A criação de 30 municípios no Ceará, reivindicado por distritos de 26 cidades, traria redução no fundo de participação dos municípios de 157 cidades, segundo estudo do Instituto de Pesquisa Econômica Aplicada (Ipea) divulgado nesta quinta-feira (5). Baixio teria a maior redução no recebimento do fundo, de 29%, casos as cidades sejam criados.

No Brasil, não são criados municípios no Brasil desde 1996, quando foi aprovada uma Emenda Constitucional tornando obrigatória a regulamentação do tema por uma lei federal, o que ainda não foi feito.

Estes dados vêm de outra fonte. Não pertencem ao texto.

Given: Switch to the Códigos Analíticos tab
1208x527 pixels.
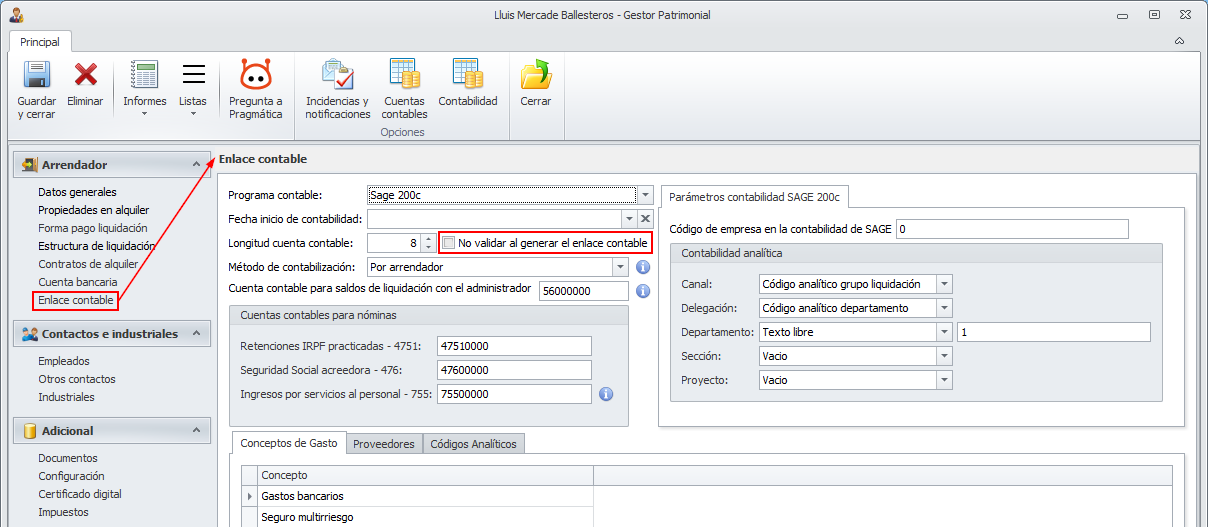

A Assembleia Legislativa do Ceará, em 2010, elaborou uma lei complementar com objetivo de regulamentar o tema no estado. Entretanto, após sua promulgação, houve contestações a esse documento legal impedindo a criação de municípios no Ceará.

Lei estadual
Em 2010, a Assembleia Legislativa do Ceará aprovou uma lei complementar estadual, de iniciativa do então deputado estadual Domingos Filho, regulamentando a criação, a incorporação, a fusão e o desmembramento de municípios. De acordo com a legislação, para que o município pudesse ser criado, é necessário uma elaboração de estudos de viabilidade e a realização de plebiscitos pelo Tribunal Regional Eleitoral.

De acordo com AL, quase 100 distritos cearenses se candidataram a cidades e pediram a emancipação. Destes, 30 apresentaram condições de serem municípios, mas o TRE indeferiu o pedido da realização dos plebiscitos.

Diante da negação, a Assembleia Legislativa do Ceará enviou um recurso especial para Tribunal Superior Eleitoral (TSE) contra o acórdão do TRE. Em decisão monocrática, o pedido foi negado pela ministra  Nancy Andrighi.

Requisitos para criação
Pelo projeto aprovado pela Câmara, é necessário nas regiões Norte e Nordeste, o mínimo populacional de 50% da média populacional; na região Nordeste, o mínimo será de 70% da média; nas regiões Sul e Sudeste, o mínimo será de 100% da média.

A proposta exige ainda a existência de núcleo urbano já constituído e dotado de infraestrutura, edificações e equipamentos “compatíveis com a condição de município”. O distrito precisa ter receitas de arrecadação própria, considerando apenas os agentes econômicos já instalados, e ter a indicação, diante das estimativas de receita e despesas, da possibilidade de cumprir a aplicação dos recursos mínimos, previstos na Constituição, nas áreas de educação e saúde.